I recently spoke with our colleague Damien Greer of Damien Greer Lawyers about this very topic. He agrees that not having the proper agreements in place is an all-too-common problem among Australian family businesses.
“Often, family businesses grow out of a less sophisticated existing business partnership or enterprise,” Mr. Greer points out. This can leave them scrambling on matters of tax and succession planning within the bounds of property and trust laws. Too often, internal conflict is forgotten or put on the back burner. “Asset protection, by way of a Financial Agreement, gives families the opportunity to control departure of equity or control of equity when a relationship breaks down,” says Greer.

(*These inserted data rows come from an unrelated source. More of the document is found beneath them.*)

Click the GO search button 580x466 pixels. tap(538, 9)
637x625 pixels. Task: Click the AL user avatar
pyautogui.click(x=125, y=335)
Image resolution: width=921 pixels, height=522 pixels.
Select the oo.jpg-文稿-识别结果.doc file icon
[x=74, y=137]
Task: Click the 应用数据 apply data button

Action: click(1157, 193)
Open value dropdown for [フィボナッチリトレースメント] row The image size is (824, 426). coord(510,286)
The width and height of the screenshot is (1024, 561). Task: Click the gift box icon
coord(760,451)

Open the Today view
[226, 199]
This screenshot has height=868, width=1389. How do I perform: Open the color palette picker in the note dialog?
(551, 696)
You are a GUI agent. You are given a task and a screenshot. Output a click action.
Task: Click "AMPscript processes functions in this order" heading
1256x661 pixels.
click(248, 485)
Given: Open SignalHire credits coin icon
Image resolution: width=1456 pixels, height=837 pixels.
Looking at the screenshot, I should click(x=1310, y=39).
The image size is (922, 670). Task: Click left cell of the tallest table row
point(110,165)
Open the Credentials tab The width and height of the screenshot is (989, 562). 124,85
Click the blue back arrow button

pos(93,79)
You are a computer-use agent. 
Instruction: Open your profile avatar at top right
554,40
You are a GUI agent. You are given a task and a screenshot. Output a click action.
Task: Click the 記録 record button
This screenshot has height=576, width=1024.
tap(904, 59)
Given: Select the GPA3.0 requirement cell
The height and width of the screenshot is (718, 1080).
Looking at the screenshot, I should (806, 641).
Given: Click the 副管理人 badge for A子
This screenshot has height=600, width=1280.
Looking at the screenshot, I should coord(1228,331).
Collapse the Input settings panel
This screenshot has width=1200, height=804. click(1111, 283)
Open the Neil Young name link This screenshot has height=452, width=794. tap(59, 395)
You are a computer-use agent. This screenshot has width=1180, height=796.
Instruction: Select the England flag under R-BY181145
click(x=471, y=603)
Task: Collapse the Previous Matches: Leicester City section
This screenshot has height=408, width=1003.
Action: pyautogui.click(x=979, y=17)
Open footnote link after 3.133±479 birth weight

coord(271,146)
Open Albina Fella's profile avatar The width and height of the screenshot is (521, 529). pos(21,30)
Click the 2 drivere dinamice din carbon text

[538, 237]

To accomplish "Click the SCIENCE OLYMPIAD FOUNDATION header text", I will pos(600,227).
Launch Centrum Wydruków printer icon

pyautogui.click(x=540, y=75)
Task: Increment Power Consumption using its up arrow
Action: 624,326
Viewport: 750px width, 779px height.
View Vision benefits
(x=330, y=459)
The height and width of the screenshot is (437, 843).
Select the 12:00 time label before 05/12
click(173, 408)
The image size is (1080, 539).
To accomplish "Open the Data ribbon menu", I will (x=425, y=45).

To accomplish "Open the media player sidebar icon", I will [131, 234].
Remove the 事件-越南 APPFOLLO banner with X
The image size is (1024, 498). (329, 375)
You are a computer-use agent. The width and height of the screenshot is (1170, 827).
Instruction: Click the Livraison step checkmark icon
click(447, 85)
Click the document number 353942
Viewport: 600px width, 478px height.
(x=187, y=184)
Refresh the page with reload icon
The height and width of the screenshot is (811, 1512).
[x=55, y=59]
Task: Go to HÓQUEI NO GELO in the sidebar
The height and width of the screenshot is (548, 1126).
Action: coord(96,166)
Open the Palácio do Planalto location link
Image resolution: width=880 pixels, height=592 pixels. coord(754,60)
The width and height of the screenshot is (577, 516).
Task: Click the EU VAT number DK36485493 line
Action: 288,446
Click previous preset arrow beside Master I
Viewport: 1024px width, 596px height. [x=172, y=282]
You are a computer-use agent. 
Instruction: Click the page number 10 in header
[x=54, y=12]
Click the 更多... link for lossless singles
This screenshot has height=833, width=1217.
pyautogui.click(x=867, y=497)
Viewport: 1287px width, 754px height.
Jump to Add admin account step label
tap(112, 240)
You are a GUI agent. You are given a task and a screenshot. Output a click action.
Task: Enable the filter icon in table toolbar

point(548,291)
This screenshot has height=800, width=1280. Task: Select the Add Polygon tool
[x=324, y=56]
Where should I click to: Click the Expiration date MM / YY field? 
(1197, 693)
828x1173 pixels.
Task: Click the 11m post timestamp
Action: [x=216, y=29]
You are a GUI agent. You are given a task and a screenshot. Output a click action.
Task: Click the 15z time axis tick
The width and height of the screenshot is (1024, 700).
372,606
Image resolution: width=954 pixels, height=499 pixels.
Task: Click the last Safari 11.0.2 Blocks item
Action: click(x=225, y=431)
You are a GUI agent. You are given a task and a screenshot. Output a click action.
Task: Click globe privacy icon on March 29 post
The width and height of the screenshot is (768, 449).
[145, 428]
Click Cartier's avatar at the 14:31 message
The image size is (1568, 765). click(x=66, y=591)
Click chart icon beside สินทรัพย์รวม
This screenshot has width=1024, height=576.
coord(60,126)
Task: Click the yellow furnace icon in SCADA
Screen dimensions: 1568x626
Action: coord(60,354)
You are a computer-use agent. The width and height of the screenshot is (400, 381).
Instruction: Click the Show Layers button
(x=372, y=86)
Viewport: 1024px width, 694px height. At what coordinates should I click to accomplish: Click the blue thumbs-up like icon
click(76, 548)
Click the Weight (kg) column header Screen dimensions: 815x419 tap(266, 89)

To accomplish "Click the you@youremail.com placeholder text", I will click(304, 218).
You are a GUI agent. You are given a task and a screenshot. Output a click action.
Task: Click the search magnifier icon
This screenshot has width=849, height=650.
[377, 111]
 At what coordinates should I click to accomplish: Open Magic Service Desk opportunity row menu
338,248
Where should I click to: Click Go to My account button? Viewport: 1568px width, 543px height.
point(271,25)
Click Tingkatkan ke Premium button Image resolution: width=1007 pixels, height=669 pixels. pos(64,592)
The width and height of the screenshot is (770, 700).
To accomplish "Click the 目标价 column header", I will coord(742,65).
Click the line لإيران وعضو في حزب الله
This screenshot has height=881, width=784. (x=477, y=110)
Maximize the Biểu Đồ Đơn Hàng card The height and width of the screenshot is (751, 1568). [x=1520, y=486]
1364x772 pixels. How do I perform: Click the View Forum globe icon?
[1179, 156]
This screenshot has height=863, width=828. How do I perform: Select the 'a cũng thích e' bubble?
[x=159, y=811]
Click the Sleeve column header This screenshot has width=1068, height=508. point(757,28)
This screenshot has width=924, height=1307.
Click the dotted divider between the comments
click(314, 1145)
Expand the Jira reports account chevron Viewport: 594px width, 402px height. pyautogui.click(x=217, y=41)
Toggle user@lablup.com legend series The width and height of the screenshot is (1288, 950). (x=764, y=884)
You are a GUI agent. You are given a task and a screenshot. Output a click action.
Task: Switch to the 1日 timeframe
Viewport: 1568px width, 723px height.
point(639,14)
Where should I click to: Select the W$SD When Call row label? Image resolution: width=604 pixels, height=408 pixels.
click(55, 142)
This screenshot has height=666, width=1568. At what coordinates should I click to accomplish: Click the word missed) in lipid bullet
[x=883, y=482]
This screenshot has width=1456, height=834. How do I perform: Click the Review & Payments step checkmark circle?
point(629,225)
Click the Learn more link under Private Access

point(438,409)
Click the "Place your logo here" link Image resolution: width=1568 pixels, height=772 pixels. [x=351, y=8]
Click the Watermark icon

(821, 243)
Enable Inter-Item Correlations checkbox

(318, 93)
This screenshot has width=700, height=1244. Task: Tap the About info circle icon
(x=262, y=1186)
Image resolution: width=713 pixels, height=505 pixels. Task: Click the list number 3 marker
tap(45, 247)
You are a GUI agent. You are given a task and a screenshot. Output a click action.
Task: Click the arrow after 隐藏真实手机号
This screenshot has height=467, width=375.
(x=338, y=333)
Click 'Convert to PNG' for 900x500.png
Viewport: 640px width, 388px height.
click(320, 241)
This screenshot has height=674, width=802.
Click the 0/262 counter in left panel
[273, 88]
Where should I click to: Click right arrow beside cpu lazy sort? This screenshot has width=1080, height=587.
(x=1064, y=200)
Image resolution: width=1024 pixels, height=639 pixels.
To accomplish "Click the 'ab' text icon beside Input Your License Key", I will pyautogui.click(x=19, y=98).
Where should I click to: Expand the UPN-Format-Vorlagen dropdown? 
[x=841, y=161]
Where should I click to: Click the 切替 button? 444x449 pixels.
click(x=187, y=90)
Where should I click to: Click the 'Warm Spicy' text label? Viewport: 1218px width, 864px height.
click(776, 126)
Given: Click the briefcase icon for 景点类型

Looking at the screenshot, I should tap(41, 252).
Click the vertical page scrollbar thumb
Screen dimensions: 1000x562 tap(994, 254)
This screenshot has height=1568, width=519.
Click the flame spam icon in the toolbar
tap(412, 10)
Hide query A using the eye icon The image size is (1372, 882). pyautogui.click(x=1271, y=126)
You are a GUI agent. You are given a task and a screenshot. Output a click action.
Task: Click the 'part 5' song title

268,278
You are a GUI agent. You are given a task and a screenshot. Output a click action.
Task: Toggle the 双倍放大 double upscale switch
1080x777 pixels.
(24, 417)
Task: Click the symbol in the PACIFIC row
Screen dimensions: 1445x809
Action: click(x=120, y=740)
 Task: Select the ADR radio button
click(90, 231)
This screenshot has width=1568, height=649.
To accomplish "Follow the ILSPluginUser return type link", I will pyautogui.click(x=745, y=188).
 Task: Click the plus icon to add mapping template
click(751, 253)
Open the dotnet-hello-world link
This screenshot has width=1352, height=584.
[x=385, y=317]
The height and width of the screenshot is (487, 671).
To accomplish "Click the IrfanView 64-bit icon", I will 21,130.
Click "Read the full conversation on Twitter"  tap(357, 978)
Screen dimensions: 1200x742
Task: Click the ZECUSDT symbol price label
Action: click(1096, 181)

In my opinion, even the most secure family relationships could benefit from the security of a well-formed FA. Before that can be accomplished, though, the family has to learn to communicate about money matters within personal relationships. Since this can often be complex, it’s best to consult an independent expert in the field.
Understand the Basics
The reason that family businesses take steps to promote asset protection is to preserve wealth for the family. At the business level, this could take the form of a discretionary trust. At the family level, it might be a will. At the individual level, it’s a financial agreement.
The most fundamental elements of a financial agreement include:
- All agreements need to reflect existing language that could arise in the wills of impacted family members. Wills are likely to win out in the event of contradictory terms.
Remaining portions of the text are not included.